Listen to Gustav Holst: The Planets, especially Uranus, the Magician, and Neptune, the Mystic (and possible Mercury, the Winged Messenger). I think you'll find it to be what you are looking for.


----------



## Adam Weber (Apr 9, 2015)

Saint-Saens Danse Macabre is always fun, and the lighter music by Shostakovich could work (his more "serious" works are definitely dark, but more "Stalin will kill me soon" than "magical"). I would recommend Shostakovich's Piano Concerti and his Jazz Suites. His 1st Symphony is also fairly bubbly, if you don't mind dissonance.


----------



## Ingélou (Feb 10, 2013)

Jean-Fery Rebel, Les Elemens: 



Karl Jenkins, The Armed Man:


----------



## Mandryka (Feb 22, 2013)

Angelo.
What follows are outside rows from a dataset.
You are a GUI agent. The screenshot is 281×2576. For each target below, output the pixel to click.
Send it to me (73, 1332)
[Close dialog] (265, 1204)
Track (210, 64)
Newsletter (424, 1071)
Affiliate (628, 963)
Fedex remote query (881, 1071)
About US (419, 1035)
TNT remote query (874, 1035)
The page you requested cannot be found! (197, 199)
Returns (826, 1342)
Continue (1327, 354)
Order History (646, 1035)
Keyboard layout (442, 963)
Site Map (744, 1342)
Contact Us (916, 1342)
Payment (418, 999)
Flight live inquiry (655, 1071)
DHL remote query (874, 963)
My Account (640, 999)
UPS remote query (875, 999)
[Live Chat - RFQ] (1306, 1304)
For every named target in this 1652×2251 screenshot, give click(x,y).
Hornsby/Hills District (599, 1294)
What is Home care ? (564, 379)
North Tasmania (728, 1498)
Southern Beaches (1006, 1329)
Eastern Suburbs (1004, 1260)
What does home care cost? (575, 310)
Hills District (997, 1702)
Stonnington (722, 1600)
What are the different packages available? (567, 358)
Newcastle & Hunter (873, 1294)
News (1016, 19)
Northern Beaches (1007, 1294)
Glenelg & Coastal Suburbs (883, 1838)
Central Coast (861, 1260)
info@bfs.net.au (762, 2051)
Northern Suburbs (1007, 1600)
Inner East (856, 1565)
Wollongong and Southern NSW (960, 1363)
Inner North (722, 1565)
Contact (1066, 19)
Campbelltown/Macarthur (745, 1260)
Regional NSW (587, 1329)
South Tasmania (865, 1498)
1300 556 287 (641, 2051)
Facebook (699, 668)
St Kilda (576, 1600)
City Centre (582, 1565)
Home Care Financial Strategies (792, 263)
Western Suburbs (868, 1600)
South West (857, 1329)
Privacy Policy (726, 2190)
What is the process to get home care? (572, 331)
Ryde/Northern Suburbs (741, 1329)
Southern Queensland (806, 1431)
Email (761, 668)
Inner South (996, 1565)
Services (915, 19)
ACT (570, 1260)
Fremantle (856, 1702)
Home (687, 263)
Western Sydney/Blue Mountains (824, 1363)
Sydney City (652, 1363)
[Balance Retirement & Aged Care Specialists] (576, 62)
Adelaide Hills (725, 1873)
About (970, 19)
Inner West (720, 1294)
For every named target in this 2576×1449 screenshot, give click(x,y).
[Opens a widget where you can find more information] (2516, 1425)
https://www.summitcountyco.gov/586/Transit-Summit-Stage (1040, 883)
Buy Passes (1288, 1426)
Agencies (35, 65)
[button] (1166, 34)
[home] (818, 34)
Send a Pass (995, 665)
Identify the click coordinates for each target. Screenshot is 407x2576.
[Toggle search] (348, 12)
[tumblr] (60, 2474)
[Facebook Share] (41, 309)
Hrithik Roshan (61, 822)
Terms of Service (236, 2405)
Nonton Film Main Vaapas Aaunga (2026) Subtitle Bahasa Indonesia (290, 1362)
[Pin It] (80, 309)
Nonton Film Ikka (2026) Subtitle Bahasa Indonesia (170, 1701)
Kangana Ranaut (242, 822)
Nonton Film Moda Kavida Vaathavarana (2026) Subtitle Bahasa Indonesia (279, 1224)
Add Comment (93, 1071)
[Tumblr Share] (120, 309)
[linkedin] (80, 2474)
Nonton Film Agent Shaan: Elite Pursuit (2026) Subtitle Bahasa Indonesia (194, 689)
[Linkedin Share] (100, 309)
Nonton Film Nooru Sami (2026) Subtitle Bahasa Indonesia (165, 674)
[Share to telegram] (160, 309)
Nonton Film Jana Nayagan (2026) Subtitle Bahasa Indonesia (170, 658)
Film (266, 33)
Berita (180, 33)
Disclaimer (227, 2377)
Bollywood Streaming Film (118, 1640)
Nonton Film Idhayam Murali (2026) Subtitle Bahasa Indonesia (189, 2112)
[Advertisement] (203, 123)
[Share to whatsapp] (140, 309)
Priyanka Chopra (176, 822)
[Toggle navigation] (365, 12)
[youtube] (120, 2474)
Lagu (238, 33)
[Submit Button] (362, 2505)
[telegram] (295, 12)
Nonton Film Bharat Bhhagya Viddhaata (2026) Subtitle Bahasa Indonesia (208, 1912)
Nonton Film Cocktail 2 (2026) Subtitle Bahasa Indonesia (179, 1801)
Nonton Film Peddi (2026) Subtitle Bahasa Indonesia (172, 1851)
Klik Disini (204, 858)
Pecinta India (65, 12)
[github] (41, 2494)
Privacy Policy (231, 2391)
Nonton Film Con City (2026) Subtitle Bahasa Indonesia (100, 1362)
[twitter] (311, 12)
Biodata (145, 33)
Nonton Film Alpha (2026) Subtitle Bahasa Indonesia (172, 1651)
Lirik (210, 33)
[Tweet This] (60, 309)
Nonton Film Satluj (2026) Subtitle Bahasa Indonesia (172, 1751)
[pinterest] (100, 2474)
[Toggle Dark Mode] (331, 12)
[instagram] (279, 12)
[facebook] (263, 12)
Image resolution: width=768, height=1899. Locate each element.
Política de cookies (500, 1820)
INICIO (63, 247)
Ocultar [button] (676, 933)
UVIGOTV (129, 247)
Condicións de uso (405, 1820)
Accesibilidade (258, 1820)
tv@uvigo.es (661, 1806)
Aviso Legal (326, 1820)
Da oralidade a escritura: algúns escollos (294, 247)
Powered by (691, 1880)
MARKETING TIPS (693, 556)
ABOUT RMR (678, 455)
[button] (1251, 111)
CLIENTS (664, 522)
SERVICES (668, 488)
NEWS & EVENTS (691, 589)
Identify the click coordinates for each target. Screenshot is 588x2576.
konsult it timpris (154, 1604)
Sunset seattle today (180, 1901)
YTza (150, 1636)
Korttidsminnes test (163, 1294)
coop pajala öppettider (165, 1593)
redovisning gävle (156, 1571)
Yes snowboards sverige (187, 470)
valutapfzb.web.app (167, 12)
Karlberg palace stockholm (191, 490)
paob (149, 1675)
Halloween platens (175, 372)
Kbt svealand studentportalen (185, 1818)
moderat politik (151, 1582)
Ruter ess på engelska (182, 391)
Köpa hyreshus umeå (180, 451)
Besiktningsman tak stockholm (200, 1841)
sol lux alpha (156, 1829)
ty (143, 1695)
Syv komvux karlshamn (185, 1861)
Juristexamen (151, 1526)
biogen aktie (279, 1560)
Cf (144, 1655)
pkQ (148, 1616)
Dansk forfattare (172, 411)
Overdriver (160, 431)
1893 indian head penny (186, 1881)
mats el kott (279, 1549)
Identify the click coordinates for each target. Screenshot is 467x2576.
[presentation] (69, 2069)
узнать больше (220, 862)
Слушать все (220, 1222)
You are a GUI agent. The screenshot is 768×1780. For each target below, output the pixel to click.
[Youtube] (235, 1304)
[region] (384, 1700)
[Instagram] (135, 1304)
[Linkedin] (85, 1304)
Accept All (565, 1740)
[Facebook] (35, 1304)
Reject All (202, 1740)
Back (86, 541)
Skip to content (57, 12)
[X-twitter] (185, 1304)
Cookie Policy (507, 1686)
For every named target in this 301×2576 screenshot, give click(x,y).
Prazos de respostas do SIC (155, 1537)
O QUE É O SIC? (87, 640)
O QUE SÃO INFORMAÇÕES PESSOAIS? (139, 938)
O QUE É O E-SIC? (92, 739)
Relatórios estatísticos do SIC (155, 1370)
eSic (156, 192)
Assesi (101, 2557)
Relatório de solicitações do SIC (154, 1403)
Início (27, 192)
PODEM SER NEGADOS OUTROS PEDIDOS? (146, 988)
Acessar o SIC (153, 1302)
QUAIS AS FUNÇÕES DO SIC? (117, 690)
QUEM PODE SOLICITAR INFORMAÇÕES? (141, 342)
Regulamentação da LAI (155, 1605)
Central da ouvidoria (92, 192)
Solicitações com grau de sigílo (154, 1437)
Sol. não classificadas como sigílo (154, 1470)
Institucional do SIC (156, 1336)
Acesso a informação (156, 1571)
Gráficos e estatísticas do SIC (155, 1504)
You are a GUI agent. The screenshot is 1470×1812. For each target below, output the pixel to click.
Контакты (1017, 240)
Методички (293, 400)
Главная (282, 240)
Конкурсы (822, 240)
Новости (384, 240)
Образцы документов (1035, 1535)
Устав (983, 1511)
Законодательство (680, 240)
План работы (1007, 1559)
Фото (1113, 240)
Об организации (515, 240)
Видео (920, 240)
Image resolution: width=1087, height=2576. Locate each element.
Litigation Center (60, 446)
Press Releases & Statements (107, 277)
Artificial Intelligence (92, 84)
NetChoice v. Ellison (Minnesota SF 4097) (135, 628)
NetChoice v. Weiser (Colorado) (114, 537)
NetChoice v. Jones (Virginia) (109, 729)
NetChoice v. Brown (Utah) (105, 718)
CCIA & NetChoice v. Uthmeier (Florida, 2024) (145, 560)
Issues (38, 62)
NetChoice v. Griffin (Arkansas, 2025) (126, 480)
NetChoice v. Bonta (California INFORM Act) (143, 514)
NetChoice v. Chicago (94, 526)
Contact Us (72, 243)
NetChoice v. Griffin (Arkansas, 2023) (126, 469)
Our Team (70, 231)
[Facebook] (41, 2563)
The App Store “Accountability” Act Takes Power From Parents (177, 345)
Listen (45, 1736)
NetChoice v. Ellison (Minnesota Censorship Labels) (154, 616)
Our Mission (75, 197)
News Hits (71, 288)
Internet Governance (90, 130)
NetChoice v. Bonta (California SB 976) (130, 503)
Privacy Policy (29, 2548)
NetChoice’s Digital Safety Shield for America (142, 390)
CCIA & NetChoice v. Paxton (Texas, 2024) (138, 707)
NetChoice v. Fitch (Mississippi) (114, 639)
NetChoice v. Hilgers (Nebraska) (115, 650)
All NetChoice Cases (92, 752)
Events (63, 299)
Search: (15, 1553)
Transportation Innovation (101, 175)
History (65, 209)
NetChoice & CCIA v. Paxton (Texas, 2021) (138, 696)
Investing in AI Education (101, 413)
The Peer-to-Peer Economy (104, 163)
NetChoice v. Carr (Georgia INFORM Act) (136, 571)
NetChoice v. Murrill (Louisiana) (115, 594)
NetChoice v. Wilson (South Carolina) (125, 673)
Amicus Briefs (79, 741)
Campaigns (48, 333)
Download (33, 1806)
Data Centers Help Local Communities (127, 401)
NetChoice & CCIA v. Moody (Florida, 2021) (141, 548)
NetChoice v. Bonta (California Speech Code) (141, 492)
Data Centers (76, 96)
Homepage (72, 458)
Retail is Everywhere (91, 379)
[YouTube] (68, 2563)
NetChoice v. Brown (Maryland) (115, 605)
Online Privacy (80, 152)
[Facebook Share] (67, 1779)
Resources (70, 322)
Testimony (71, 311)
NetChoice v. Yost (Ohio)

Badalimenti's Twin Peaks


----------



## Lucifer Saudade (May 19, 2015)

For mysterious and magical, try:

Alan Hovhaness " The Spirit of the Trees"


----------



## calvinpv (Apr 20, 2015)

I don't know if I'd call music from Harry Potter "dark" per se. I recall it being enchanting, magical with a sort-of Halloween trick-or-treat vibe. Perhaps you could listen to Prometheus: The Poem of Fire or Mysterium by Scriabin (who subscribed to his own brand of mysticism). Arnold Bax wrote many great impressionist pieces, including November Woods. Since pianolearnerstride mentioned Bartók's Music for Strings, Percussion and Celesta, I would also recommend his ballet The Miraculous Mandarin (perhaps one of the greatest ballets ever written).

Of course, if you're looking for truly sinister-sounding pieces, anything by Nono, late Schnittke, or early Penderecki ought to do.


----------



## AnotherSpin (Apr 9, 2015)

masik86 said:


> Hi guys)im looking for some dark,mystical music maybe something like harry potter music dark magical)please help


 Black Sabbath? First three albums.


----------



## TwoPhotons (Feb 13, 2015)

How about Prokofiev's "The Magician and the Witch Play Cards" (skip to 3:04):






Or why not something by John Williams himself...'Tortan' from his Bassoon Concerto (skip to 6:54):






I second whoever mentioned Bax's November Woods and Holst's Neptune (all of the pieces from the Planets suite are great, but if there's one mystical piece in there it's Neptune).

If you don't mind piano music, make sure to give Ravel's Gaspard de la Nuit a listen (Ondine is mystical but not so dark, Gibet is dark but not so mystical, Scarbo is dark AND mystical).

A final bonus (which may or may not fit the bill):


----------



## Vronsky (Jan 5, 2015)

I don't know about Harry Potter's music. But this sounds mysterious for me. Try it.


----------



## MAS (Apr 15, 2015)

Dark mystical: Mahler, Tchaikovsky's 6th, Rachmaninoff Vespers, Danny Elfman Batman score, , Gregorian Chant, Mussgorsky, parts of Orff's Carmina Burana


----------



## Morimur (Jan 23, 2014)

masik86 said:


> Hi guys)im looking for some dark,mystical music maybe something like harry potter music dark magical)please help


Type "dark, mystical music" into google search and a bunch of crap will come up-much like the potter music.


----------



## senza sordino (Oct 20, 2013)

These pieces seem dark, mystical and serious to me. 

Sibelius Symphony no 4
Vaughan Williams Symphony no 7
Prokofiev Symphony no 5
Schoenberg Verklärte Nacht
Strauss Four Last Songs, the last one
Shostakovich violin concerto no 1, the passacaglia
Britten Four Sea Interludes

etc


----------



## starthrower (Dec 11, 2010)

You want dark? His name is Penderecki. His 60s & early 70s stuff.


----------



## Azol (Jan 25, 2015)

*Silvestrov - Symphony No.5*


----------